「不謹慎ではなくノワール」インビジブル(2000) 小二郎さんの映画レビュー(感想・評価)
不謹慎ではなくノワール
変態で邪悪、バイオレントで倫理観がない。
不謹慎極まりないバーホーベン監督。
彼は持てる技術とイマジネーションの全てをその不謹慎さに注ぎ込む。
何か他のものに注ぎ込めなかったのか?などという常人の疑問などお構いなしに、頑固一筋、不謹慎で何が悪いと貫き通すんである。

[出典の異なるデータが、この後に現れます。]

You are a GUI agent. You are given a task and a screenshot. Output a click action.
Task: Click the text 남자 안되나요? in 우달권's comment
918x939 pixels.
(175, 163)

こんだけやれば話題になるだろう的な受けを狙った不謹慎ではなく、
「おまえら、こういう下品なの好きだろう」的な観客におもねった下品さでもなく、
ただバーホーベンがやりたかったからというシンプルな不謹慎さがイイ。
(バーホーベンなりに計算して観客のニーズに合わせてるのかもしれないが、いつのまにかそれを超えちゃっている。)
最近の映画は、バーホーベン以上に不謹慎なくせして、なんだか辻褄合わせだけが上手くて不謹慎さを感じさせない作りのものが多いと思う。そんな映画を観る度に、もっと正直に作れよ。カムバック・バーホーベンと心の中で叫んでおる。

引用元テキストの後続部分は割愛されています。